**Data taken from a collection:**
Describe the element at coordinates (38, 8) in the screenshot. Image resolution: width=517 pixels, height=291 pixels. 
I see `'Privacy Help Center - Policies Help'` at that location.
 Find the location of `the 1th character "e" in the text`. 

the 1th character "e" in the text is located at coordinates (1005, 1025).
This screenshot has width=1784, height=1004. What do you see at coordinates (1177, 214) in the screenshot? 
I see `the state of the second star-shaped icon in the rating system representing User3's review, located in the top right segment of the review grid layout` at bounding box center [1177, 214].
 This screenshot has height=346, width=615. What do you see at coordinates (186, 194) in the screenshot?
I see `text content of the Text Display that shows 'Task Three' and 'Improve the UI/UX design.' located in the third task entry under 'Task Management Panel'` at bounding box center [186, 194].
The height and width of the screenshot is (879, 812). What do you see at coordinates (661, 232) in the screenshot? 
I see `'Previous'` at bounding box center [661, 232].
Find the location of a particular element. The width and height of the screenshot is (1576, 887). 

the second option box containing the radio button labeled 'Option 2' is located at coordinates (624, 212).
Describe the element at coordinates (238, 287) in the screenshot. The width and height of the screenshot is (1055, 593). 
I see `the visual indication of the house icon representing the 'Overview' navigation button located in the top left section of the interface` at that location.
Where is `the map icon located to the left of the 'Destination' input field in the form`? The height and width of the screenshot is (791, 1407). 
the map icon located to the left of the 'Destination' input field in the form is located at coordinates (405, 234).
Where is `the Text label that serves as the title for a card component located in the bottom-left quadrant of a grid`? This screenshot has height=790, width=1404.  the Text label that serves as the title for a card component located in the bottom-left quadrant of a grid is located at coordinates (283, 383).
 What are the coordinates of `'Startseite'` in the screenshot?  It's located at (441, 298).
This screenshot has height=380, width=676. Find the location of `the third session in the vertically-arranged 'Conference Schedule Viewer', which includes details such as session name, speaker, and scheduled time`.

**Your goal:** Rewrite the listing as a two-column CSV with the headers request and response, one row for each request, each field quoted and with line breaks replaced by spaces. Start at the line containing "Describe the element at coordinates (238, 287)" and end after the line containing "visual indication of".

**The completed task:**
request,response
"Describe the element at coordinates (238, 287) in the screenshot. The width and height of the screenshot is (1055, 593).","I see `the visual indication of the house icon representing the 'Overview' navigation button located in the top left section of the interface` at that location."